3.2 OpenCL平台模型

OpenCL平台需要包含一个主处理器和一个或多个OpenCL设备。平台模型定义了host和device的角色,并且为device提供了一种抽象的硬件模型。一个device可以被划分成一个或多个计算单元,这些计算单元在之后能被分成一个或多个“处理单元”(processing elements)。具体的关系可见图3.1。

OpenCL平台模型 - 图1

图3.1 OpenCL平台具有多个计算设备。每个计算设备都具有一个或多个计算单元。一个计算单元又由一个或多个处理元素(PEs)构成。系统中可以同时具有多个平台。例如,在一个系统中可以既有AMD的平台和Intel的平台。

平台模型是应用开发的重点,其保证了OpenCL代码的可移植性(在具有OpenCL能力的系统间)。即使只在一个系统中,这个系统也可以具有多个不同的OpenCL平台,这些平台可以被不同的应用所使用。平台模型的API允许一个OpenCL应用能够适应和选择对应的平台和计算设备,从而在相应平台和设备上运行应用。

应用可以使用OpenCL运行时API,选择对应提供商提供的对应平台。不过,平台上能指定和互动的设备,也只限于供应商提供的那些设备。例如,如果选择了A公司的平台,那么就不能使用B公司的GPU。不过,平台硬件并不需要由供应商独家提供。例如,AMD和Intel的实现可以使用其他公司的x86 CPU作为设备。
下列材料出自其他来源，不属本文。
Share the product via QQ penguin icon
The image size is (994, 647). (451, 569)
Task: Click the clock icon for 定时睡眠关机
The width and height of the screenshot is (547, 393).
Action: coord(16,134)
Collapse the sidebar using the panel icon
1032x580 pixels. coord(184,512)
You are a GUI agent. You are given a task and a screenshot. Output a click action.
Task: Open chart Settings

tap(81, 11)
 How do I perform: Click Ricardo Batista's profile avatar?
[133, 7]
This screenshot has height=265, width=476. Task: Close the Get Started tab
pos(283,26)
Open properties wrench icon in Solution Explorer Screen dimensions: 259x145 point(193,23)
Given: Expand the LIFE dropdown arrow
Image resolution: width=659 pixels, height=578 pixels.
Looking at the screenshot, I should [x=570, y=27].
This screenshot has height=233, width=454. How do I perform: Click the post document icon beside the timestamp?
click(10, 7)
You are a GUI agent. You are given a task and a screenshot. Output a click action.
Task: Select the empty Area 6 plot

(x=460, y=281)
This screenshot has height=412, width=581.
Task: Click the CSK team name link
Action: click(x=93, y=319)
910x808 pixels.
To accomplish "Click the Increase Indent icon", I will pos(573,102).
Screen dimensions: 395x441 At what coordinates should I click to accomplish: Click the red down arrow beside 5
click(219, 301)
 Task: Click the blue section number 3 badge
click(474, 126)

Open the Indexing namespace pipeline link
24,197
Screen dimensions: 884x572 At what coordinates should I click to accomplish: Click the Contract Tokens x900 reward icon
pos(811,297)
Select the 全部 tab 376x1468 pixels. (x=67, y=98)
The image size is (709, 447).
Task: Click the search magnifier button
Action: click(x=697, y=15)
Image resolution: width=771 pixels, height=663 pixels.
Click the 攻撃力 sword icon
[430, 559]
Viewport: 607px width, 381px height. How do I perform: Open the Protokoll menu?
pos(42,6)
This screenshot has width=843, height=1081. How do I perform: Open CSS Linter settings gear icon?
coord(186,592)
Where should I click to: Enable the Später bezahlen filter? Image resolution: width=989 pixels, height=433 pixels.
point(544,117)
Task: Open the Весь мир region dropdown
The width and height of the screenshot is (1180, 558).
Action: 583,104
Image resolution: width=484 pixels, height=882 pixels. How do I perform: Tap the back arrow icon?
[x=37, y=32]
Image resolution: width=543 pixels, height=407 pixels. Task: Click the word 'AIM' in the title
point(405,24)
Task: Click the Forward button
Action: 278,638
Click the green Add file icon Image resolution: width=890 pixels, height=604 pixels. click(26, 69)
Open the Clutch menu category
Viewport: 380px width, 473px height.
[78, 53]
编程者写编写OpenCL C代码时,设备架构会被抽象成平台模型。供应商只需要将抽象的架构映射到对应的物理硬件上即可。平台模型定义了具有一组计算单元的设备,且每个计算单元的功能都是独立的。计算单元也可以划分成更多个处理单元。图3.1展示的就是这样的一种层级模型。举个例子,AMD Radeon R9 290X图形卡(device)包含44个向量处理器(计算单元)。每个计算单元都由4个16通道SIMD引擎,一共就有64个SIMD通道(处理单元)。Radeon R9 290X上每个SIMD通道都能处理一个标量指令。运行GPU设备能同时执行44x16x4=2816条指令。

3.2.1 平台和设备

clGetPlatformIDs()这个API就是查找制定系统上的可用OpenCL平台的集合。在具体的OpenCL程序中,这个API一般会调用两次,用来查询和获取到对应的平台信息。第一次调用这个API需要传入num_platforms作为数量参数,传入NULL作为平台参数。这样就能获取在该系统上有多少个平台可供使用。编程者可以开辟对应大小的空间(指针命名为platforms),来存放对应的平台对象(类型为 cl_platform_id)。第二次调用该API是,就可将platforms传入来获取对应数量的平台对象。平台查找完成后,使用clGetPlatformInfo()API可以查询对应供应商所提供的平台,然后决定使用哪个平台进行运行OpenCL程序。clGetPlatformIDs()这个API需要在其他API之前调用,3.6节中可以从矢量相加的源码中进一步了解。

  1. cl_int
  2. clGetPlatformIDs(
  3. cl_uint num_entries,
  4. cl_platform_id *platforms,
  5. cl_uint *num_platforms)

当平台确定好之后,下一步就是要查询平台上可用的设备了。clGetDeviceIDs()API就是用来做这件事的,并且在使用流程上和clGetPlatformIDs()很类似。clGetDeviceIDs()多了平台对象和设备类型作为入参,不过也需要简单的三步就能创建device:第一,查询设备的数量;第二,分配对应数量的空间来存放设备对象;第三,选择期望使用的设备(确定设备对象)。device_type参数可以将设备限定为GPU(CL_DEVICE_TYPE_GPU),限定为CPU(CL_DEVICE_TYPE_CPU),或所有设备(CL_DEVICE_TYPE_ALL),当然还有其他选项。这些参数都必须传递给clGetDeviceIDs()。相较于平台的查询API,clGetDeviceInfo()API可用来查询每个设备的名称、类型和供应商。

  1. cl_int
  2. clGetDeviceIDs(
  3. cl_platform_id platform,
  4. cl_device_type device_type,
  5. cl_uint num_entries,
  6. cl_device_id *devices,
  7. cl_uint *num_devices)

AMD的并行加速处理软件开发工具(APP SDK)中有一个clinfo的程序,其使用clGetPlatformInfo()clGetDeviceInfo()来获取对应系统中的平台和设备信息。硬件信息,比如内存总量和总线带宽也是可以用该程序获取。在了解其他OpenCL特性之前,我们先休息一下,了解一下clinfo的输入,如图3.2。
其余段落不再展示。